Need ( 20 ) jobs of qty ( 25 ) , setup a job for qty 500 and used the split job function to split out qty’s of 25. The job creation works fine, but does not release the jobs…is there anywhere to release these jobs without having to go back into each individual job and release?
Job Status Maintenance is what you use for mass job releases.
I’d also look into setting a max lot size on your part and having MRP pre-split your jobs when it runs.
Job Status Maintenance can be used to release the jobs, but how do I get them all scheduled? We are not yet running global scheduling. Is there an option to schedule a list of jobs without running global?
If you’re not using global scheduling, then you have to A) accept wherever MRP dumps them in your schedule when it creates the job B) Have someone manually move jobs around on the scheduling boards.

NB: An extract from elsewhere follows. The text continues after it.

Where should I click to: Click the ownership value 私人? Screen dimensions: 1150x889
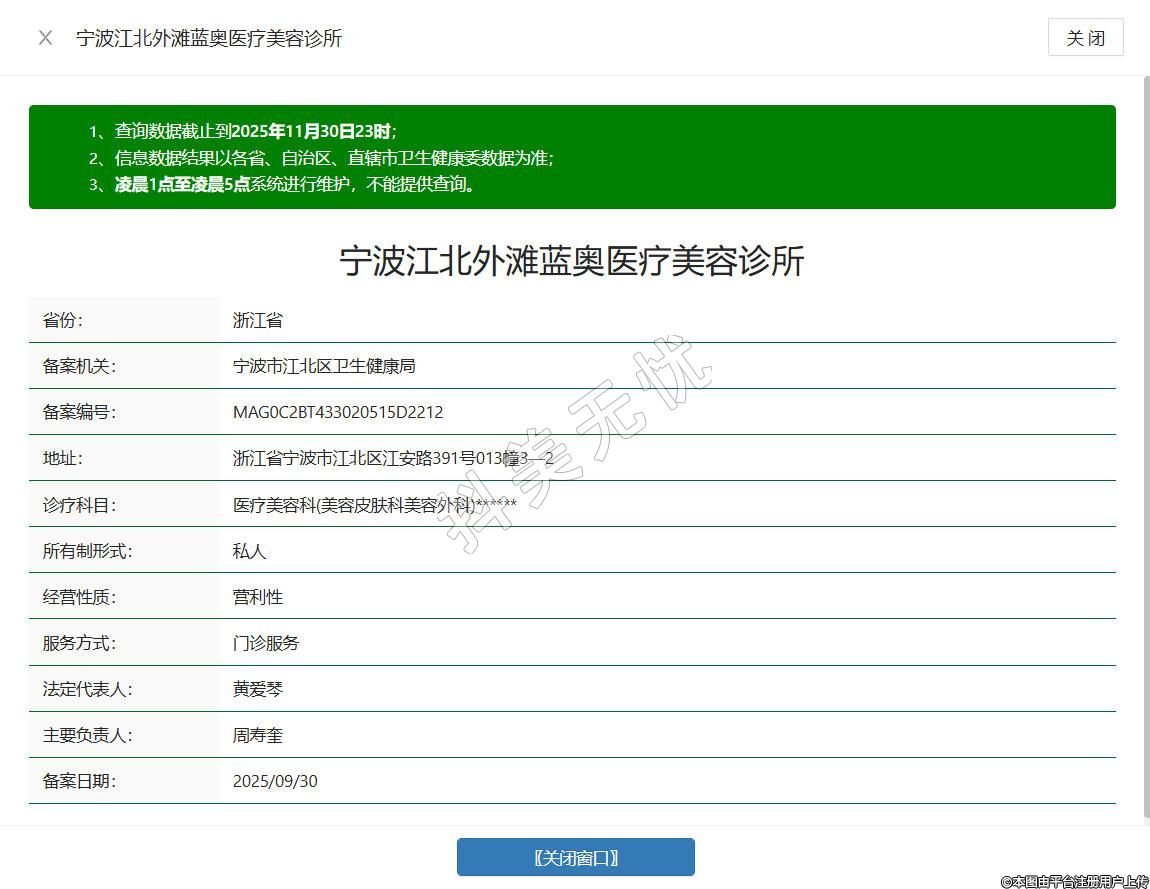point(250,551)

Both options are, in my experience, insane. Yet I have had multiple schedulers try to do B) in my time here. In every case they simply couldn’t keep up with it. Eventually management got tired of the nonsense and we agreed to just move to GS, which has been a big shift. Mainly in mindset. You mark a job as hot and let the system move it up rather than moving rectangles around.

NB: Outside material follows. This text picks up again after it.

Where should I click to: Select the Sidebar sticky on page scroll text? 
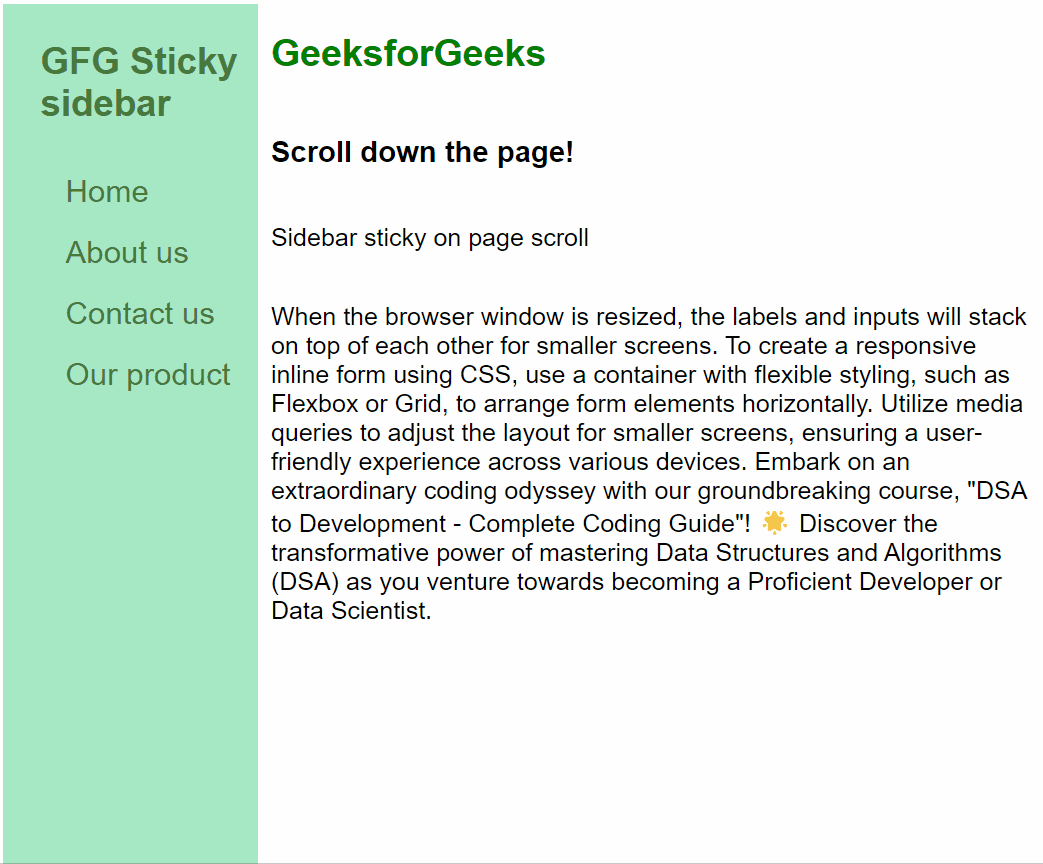point(430,238)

That sounds awesome! We aren’t even at the point of having MRP working yet. Right now our engineer schedules the job when he releases it. Since we didn’t really care about the date that it gets scheduled for, we haven’t looked at this field in the past. I think this point might be moot. We had headed down this path when we were considering splitting a job that already had labor applied. Now we are thinking we want to split the job in Epicor before we log any labor. Or at least, not log labor against the top job when the work is done on the split job.
Have you tested it yet?
I’m not sure this is realistic. You’re aerospace. You’re going to be splitting jobs after it hits the floor because life happens and you still have to maintain traceability. SubCons short ship. Parts need rework.
This is also going to be a scheduling issue since Epicor assumes an entire job is moving in lock-step together. If some fraction of the lot is out of sync with the rest, it should be split and scheduled accordingly UNLESS you know it can catch up before the last op.
Basically, prepare for both eventualities.